[RECORDED INFORMATION — start]
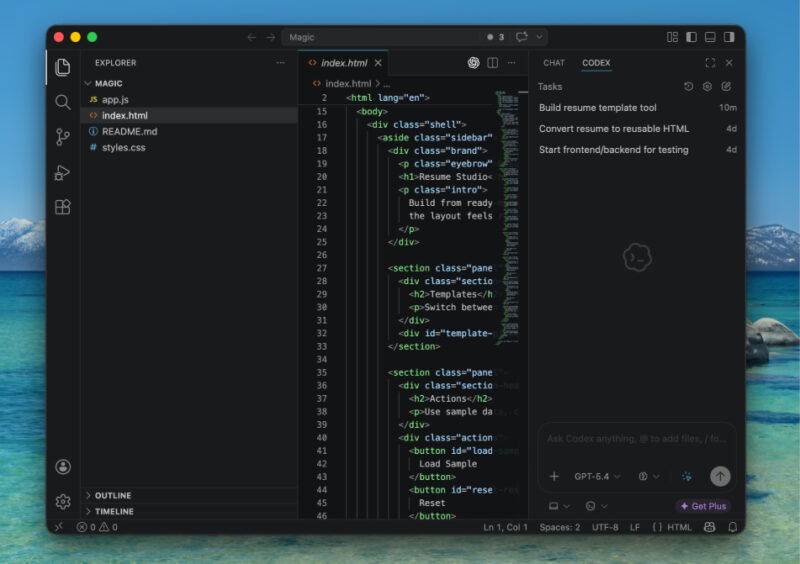Toggle the secondary side bar visibility
This screenshot has height=564, width=800.
tap(729, 37)
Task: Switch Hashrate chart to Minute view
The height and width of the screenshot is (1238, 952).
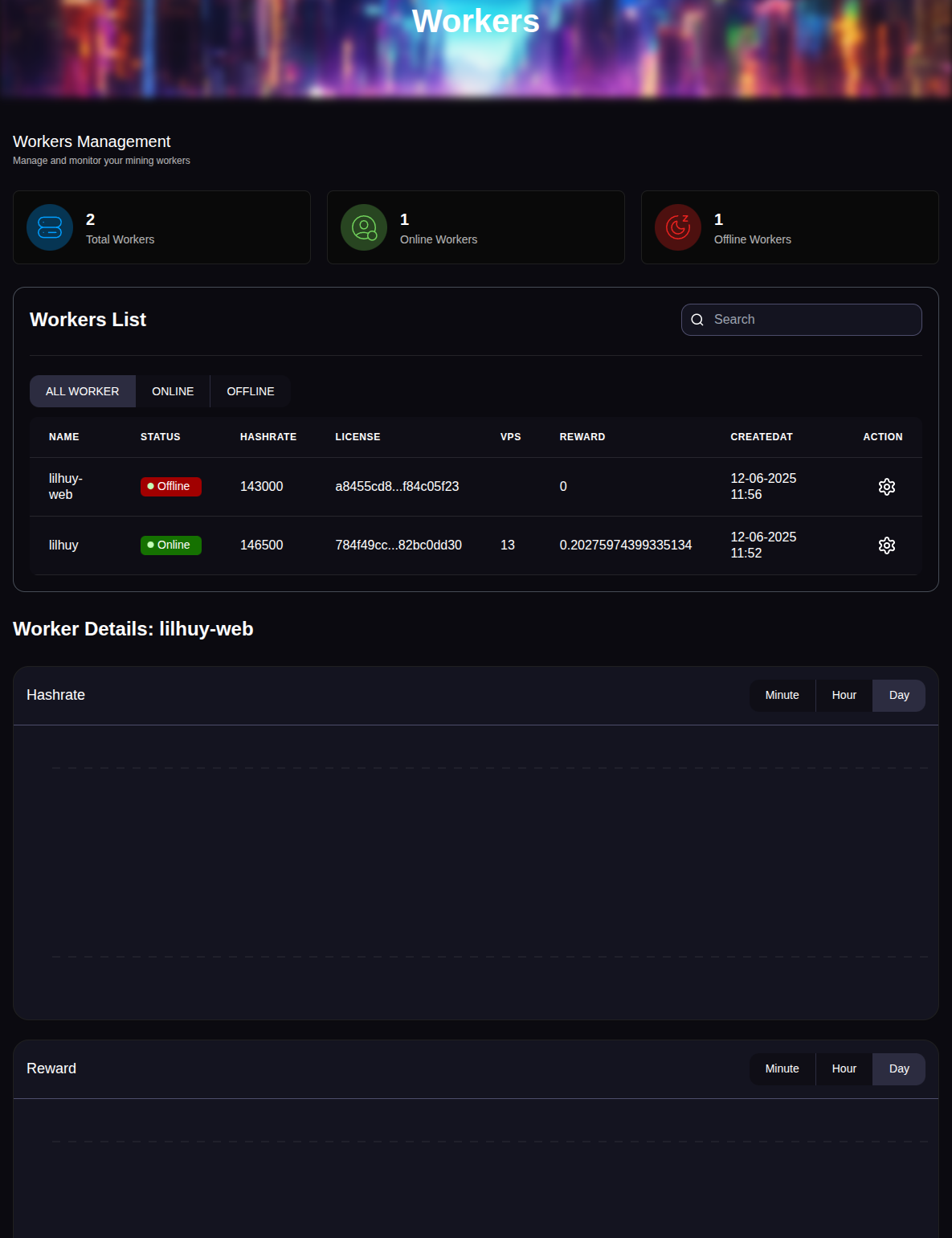Action: coord(782,695)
[RECORDED INFORMATION — finish]
- [TASK BRIEF]:
Leave out each picture and extract the lines from the one containing "Task: Switch Hashrate chart to Minute view" through the end of the records above, inclusive, exactly as they stand.

- [WORKED SOLUTION]:
Task: Switch Hashrate chart to Minute view
The height and width of the screenshot is (1238, 952).
Action: coord(782,695)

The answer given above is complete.